Addison Fatta ( ) (born November 23, 2004) is an American artistic gymnast.  She is a member of the United States national gymnastics team.

Early life 
Fatta was born to Tony and Jen Fatta in 2004 in Lancaster, Pennsylvania.  She started gymnastics in 2005.

Gymnastics career

Junior

2017–19 
Fatta qualified as an elite-level gymnast in 2017.  She competed at the American Classic, the U.S. Classic, and at her first National Championships.

In 2018 Fatta only competed at the American Classic and the U.S. Classic.

In 2019, her last year as a junior level gymnast, Fatta competed at the U.S. Classic and at the 2019 National Championships.  She finished 13th in the all-around.

Senior

2021 
Fatta competed at the Winter Cup where she placed seventh in the all-around.
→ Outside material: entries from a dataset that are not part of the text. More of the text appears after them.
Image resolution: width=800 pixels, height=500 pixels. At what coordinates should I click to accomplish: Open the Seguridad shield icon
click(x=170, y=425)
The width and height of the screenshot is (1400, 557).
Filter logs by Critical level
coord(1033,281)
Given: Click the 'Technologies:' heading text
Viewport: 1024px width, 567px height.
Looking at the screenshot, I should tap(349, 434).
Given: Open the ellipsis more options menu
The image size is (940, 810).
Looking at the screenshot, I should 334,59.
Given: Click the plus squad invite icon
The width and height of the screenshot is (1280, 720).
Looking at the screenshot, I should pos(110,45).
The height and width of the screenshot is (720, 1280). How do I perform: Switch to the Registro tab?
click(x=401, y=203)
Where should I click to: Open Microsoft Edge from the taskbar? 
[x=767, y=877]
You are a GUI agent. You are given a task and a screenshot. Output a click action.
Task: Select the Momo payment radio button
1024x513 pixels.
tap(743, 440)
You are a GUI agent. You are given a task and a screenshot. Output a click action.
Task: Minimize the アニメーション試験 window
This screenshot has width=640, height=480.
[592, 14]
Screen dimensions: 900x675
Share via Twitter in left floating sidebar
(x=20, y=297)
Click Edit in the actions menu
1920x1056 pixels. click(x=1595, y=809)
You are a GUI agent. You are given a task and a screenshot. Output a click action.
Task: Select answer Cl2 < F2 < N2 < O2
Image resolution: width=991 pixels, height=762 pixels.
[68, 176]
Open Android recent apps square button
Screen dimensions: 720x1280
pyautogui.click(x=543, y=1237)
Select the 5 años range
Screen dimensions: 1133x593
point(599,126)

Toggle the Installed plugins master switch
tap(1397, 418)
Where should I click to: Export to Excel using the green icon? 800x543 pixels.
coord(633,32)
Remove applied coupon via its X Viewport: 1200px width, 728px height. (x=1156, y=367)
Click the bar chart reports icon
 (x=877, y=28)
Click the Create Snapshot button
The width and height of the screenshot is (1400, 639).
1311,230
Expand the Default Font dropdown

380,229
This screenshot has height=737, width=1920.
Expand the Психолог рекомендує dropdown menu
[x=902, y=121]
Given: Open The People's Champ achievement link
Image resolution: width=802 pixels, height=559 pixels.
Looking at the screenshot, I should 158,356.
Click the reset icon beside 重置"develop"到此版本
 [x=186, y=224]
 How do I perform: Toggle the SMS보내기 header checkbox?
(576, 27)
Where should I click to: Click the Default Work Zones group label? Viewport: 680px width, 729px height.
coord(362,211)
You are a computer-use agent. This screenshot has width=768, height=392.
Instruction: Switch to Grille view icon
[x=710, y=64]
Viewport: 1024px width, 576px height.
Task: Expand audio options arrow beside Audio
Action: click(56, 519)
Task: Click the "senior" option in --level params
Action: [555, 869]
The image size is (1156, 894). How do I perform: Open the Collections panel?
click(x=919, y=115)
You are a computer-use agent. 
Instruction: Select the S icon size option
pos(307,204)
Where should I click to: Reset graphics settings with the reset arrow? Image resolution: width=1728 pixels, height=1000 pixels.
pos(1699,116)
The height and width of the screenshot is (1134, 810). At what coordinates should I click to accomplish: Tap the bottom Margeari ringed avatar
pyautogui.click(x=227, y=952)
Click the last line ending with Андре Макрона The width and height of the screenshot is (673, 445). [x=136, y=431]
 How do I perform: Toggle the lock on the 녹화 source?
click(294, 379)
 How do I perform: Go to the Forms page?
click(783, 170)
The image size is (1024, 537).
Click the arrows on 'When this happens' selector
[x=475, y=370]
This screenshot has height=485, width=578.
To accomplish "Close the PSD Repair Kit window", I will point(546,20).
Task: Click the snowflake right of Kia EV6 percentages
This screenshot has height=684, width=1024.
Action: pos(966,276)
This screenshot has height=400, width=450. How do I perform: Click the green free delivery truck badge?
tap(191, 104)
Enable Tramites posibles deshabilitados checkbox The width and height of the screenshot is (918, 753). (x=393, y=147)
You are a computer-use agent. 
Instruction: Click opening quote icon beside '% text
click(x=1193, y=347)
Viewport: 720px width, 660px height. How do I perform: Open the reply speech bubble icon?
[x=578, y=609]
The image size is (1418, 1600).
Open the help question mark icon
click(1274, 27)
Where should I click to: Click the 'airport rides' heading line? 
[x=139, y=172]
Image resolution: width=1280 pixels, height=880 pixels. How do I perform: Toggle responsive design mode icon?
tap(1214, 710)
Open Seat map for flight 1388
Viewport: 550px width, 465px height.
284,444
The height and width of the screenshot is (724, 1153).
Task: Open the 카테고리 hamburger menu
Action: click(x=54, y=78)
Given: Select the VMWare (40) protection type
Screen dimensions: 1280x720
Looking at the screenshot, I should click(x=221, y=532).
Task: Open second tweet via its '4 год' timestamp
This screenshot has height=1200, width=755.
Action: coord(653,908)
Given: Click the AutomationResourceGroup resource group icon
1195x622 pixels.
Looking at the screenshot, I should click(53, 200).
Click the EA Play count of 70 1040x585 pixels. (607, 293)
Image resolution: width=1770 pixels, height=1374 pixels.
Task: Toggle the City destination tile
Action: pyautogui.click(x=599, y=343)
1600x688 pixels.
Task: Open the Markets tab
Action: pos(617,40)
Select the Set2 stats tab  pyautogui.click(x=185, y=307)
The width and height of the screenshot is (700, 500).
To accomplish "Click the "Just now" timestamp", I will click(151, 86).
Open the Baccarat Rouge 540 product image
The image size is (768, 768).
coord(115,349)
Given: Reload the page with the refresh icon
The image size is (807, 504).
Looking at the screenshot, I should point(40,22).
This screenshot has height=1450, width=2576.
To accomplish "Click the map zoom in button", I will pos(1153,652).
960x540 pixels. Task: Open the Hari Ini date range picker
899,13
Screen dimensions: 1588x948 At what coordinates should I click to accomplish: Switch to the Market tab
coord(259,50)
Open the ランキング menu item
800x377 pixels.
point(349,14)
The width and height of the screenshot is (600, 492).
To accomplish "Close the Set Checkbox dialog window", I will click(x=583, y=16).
In late May Fatta competed at the U.S. Classic where she only competed on uneven bars and balance beam.  In June she competed at her first senior-level National Championships.  She placed sixteenth in the all-around but qualified to compete at the upcoming Olympic Trials.  Additionally she was named to the national team for the first time. At the Olympic Trials Fatta finished eleventh in the all-around.

2022 
Fatta competed at the 2022 Winter Cup where she placed eleventh in the all-around. In July Fatta was selected as the alternate for the Pan American Championships team.

In August Fatta competed at the National Championships.  She finished finished tenth in the all-around. In September Fatta competed at the Szombathely Challenge World Cup alongside Katelyn Jong and Levi Jung-Ruivivar.  While there Fatta won gold on vault and bronze on the uneven bars.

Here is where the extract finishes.